Information supplied:
[Start of Attachment]
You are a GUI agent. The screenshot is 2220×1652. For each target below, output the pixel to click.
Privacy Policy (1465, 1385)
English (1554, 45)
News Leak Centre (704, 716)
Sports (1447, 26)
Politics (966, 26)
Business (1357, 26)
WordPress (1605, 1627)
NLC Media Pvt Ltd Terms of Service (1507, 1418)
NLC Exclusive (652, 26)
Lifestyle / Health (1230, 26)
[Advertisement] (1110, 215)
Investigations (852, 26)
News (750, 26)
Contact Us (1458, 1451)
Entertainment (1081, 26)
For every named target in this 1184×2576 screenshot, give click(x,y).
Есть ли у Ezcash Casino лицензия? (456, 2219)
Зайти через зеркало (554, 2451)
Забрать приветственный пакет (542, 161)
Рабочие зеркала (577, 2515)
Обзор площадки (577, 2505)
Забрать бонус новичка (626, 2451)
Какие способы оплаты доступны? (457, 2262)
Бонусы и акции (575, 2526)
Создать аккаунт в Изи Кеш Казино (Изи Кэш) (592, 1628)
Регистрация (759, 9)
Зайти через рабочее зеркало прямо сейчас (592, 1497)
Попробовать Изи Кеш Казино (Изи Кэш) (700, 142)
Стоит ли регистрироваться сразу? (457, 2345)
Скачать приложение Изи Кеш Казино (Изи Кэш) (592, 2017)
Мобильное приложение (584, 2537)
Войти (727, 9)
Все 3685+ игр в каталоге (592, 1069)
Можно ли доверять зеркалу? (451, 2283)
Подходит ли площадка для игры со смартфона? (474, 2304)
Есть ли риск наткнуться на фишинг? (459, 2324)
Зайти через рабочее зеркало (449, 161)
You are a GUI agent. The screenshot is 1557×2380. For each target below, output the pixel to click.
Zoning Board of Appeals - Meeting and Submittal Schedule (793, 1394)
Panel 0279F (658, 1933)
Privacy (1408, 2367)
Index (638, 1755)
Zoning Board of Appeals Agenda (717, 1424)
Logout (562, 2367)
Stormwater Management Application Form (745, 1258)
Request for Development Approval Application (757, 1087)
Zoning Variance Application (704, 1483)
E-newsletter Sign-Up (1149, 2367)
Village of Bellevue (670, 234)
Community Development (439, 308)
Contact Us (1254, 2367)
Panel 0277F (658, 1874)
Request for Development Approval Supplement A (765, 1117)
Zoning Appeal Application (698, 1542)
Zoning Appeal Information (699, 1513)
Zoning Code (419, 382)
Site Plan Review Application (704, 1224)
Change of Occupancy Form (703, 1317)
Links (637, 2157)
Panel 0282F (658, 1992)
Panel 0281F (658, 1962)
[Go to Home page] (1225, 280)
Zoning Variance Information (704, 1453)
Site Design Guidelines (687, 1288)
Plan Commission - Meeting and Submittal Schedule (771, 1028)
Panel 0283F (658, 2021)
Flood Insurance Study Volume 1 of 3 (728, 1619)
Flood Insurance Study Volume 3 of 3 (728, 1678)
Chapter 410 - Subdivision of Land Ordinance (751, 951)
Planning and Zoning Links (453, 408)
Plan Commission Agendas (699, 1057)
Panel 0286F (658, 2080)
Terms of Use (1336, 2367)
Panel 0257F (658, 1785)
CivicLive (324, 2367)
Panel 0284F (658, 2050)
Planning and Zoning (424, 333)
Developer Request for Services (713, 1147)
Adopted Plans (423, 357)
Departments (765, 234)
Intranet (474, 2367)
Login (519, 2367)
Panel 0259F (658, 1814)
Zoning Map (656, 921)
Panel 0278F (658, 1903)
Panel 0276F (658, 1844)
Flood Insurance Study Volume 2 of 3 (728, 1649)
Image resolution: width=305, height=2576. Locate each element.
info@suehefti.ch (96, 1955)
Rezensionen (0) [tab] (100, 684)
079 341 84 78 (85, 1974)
[End of Attachment]
Work item:
Transcribe each record exactly as it is written above.

Written reply:
You are a GUI agent. The screenshot is 2220×1652. For each target below, output the pixel to click.
Privacy Policy (1465, 1385)
English (1554, 45)
News Leak Centre (704, 716)
Sports (1447, 26)
Politics (966, 26)
Business (1357, 26)
WordPress (1605, 1627)
NLC Media Pvt Ltd Terms of Service (1507, 1418)
NLC Exclusive (652, 26)
Lifestyle / Health (1230, 26)
[Advertisement] (1110, 215)
Investigations (852, 26)
News (750, 26)
Contact Us (1458, 1451)
Entertainment (1081, 26)
For every named target in this 1184×2576 screenshot, give click(x,y).
Есть ли у Ezcash Casino лицензия? (456, 2219)
Зайти через зеркало (554, 2451)
Забрать приветственный пакет (542, 161)
Рабочие зеркала (577, 2515)
Обзор площадки (577, 2505)
Забрать бонус новичка (626, 2451)
Какие способы оплаты доступны? (457, 2262)
Бонусы и акции (575, 2526)
Создать аккаунт в Изи Кеш Казино (Изи Кэш) (592, 1628)
Регистрация (759, 9)
Зайти через рабочее зеркало прямо сейчас (592, 1497)
Попробовать Изи Кеш Казино (Изи Кэш) (700, 142)
Стоит ли регистрироваться сразу? (457, 2345)
Скачать приложение Изи Кеш Казино (Изи Кэш) (592, 2017)
Мобильное приложение (584, 2537)
Войти (727, 9)
Все 3685+ игр в каталоге (592, 1069)
Можно ли доверять зеркалу? (451, 2283)
Подходит ли площадка для игры со смартфона? (474, 2304)
Есть ли риск наткнуться на фишинг? (459, 2324)
Зайти через рабочее зеркало (449, 161)
You are a GUI agent. The screenshot is 1557×2380. For each target below, output the pixel to click.
Zoning Board of Appeals - Meeting and Submittal Schedule (793, 1394)
Panel 0279F (658, 1933)
Privacy (1408, 2367)
Index (638, 1755)
Zoning Board of Appeals Agenda (717, 1424)
Logout (562, 2367)
Stormwater Management Application Form (745, 1258)
Request for Development Approval Application (757, 1087)
Zoning Variance Application (704, 1483)
E-newsletter Sign-Up (1149, 2367)
Village of Bellevue (670, 234)
Community Development (439, 308)
Contact Us (1254, 2367)
Panel 0277F (658, 1874)
Request for Development Approval Supplement A (765, 1117)
Zoning Appeal Application (698, 1542)
Zoning Appeal Information (699, 1513)
Zoning Code (419, 382)
Site Plan Review Application (704, 1224)
Change of Occupancy Form (703, 1317)
Links (637, 2157)
Panel 0282F (658, 1992)
Panel 0281F (658, 1962)
[Go to Home page] (1225, 280)
Zoning Variance Information (704, 1453)
Site Design Guidelines (687, 1288)
Plan Commission - Meeting and Submittal Schedule (771, 1028)
Panel 0283F (658, 2021)
Flood Insurance Study Volume 1 of 3 (728, 1619)
Flood Insurance Study Volume 3 of 3 (728, 1678)
Chapter 410 - Subdivision of Land Ordinance (751, 951)
Planning and Zoning Links (453, 408)
Plan Commission Agendas (699, 1057)
Panel 0286F (658, 2080)
Terms of Use (1336, 2367)
Panel 0257F (658, 1785)
CivicLive (324, 2367)
Panel 0284F (658, 2050)
Planning and Zoning (424, 333)
Developer Request for Services (713, 1147)
Adopted Plans (423, 357)
Departments (765, 234)
Intranet (474, 2367)
Login (519, 2367)
Panel 0259F (658, 1814)
Zoning Map (656, 921)
Panel 0278F (658, 1903)
Panel 0276F (658, 1844)
Flood Insurance Study Volume 2 of 3 (728, 1649)
Image resolution: width=305, height=2576. Locate each element.
info@suehefti.ch (96, 1955)
Rezensionen (0) [tab] (100, 684)
079 341 84 78 (85, 1974)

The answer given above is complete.